[Data shown]

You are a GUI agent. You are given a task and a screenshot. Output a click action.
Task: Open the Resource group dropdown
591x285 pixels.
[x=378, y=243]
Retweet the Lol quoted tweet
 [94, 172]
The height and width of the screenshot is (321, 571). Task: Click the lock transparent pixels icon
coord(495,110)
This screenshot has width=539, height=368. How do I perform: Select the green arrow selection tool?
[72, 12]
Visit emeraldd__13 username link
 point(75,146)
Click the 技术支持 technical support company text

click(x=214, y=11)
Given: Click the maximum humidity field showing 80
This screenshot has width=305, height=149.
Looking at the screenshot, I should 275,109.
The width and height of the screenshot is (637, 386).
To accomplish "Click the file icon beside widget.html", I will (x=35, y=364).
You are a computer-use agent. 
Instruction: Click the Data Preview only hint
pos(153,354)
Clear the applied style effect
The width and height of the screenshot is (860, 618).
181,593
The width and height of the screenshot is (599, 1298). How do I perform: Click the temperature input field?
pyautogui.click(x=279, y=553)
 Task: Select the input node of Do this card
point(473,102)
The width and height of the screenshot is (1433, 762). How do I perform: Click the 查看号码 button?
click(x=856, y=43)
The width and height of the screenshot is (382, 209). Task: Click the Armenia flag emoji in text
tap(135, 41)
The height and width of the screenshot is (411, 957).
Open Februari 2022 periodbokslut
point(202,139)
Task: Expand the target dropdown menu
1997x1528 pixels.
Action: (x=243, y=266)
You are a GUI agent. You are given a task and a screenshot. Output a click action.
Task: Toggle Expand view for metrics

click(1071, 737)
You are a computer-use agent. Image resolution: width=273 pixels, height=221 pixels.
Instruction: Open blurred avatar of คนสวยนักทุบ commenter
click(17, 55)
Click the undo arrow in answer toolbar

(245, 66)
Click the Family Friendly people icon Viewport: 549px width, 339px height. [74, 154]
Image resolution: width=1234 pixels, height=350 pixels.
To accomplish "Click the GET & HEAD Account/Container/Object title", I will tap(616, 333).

[/Data shown]

The problem:
Quote verbatim the line containing "1997x1528 pixels." and every line after it through the end of the records above.

Solution to this exercise:
1997x1528 pixels.
Action: (x=243, y=266)
You are a GUI agent. You are given a task and a screenshot. Output a click action.
Task: Toggle Expand view for metrics

click(1071, 737)
You are a computer-use agent. Image resolution: width=273 pixels, height=221 pixels.
Instruction: Open blurred avatar of คนสวยนักทุบ commenter
click(17, 55)
Click the undo arrow in answer toolbar

(245, 66)
Click the Family Friendly people icon Viewport: 549px width, 339px height. [74, 154]
Image resolution: width=1234 pixels, height=350 pixels.
To accomplish "Click the GET & HEAD Account/Container/Object title", I will tap(616, 333).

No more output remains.